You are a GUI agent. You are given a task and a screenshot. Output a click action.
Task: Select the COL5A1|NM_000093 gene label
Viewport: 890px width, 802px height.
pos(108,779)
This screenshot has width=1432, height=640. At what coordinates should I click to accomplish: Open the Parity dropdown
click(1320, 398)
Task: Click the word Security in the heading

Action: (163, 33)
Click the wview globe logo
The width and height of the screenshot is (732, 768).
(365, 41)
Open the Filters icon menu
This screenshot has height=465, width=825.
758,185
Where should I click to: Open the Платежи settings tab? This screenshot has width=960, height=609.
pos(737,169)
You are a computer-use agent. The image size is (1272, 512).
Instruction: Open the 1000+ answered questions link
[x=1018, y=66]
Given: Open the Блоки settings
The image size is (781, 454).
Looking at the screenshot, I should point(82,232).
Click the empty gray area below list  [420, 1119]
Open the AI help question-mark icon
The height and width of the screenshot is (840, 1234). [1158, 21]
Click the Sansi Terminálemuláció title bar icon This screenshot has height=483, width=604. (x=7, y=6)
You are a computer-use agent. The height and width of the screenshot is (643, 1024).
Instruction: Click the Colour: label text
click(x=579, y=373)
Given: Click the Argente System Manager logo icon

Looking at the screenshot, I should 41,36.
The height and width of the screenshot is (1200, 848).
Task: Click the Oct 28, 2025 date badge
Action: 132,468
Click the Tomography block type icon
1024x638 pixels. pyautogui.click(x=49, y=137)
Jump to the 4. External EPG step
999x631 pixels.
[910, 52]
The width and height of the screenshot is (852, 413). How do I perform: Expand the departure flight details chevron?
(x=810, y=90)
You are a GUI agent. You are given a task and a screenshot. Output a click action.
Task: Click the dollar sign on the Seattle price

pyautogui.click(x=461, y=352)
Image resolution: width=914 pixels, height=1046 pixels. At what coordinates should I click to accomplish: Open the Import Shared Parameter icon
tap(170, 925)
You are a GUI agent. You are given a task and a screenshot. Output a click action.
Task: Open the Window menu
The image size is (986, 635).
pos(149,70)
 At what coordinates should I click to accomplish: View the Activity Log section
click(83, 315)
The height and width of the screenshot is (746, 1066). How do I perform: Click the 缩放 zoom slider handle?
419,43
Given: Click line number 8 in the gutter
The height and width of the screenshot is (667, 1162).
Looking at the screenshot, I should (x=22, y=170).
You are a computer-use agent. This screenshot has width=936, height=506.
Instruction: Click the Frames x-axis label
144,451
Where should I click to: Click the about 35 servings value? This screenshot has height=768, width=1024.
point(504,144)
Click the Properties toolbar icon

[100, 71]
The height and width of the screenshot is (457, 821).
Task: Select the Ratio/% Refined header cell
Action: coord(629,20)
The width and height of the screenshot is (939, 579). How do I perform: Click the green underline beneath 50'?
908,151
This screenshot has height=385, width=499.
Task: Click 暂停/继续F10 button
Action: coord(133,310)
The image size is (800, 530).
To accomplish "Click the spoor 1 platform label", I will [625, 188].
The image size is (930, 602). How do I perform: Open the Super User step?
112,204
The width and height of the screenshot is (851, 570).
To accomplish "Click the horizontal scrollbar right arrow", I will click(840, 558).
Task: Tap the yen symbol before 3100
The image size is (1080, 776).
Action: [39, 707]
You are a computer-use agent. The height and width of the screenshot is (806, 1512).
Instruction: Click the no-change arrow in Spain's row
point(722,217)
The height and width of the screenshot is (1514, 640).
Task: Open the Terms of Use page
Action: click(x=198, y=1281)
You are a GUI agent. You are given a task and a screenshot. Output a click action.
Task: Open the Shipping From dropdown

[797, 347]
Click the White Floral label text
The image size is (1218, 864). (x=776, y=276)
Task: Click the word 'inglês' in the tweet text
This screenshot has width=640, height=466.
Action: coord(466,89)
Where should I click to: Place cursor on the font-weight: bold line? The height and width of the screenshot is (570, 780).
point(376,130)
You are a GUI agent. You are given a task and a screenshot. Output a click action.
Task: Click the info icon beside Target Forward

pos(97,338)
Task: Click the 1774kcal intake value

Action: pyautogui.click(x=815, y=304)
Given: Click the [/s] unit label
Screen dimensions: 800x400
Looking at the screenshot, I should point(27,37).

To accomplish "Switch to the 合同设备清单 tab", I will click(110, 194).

■ ■ ■ ■

Problem description: Read through the entries, then copy every line where the string "will" is found.

Exercise output:
To accomplish "Click the spoor 1 platform label", I will [625, 188].
To accomplish "Click the horizontal scrollbar right arrow", I will click(840, 558).
To accomplish "Switch to the 合同设备清单 tab", I will click(110, 194).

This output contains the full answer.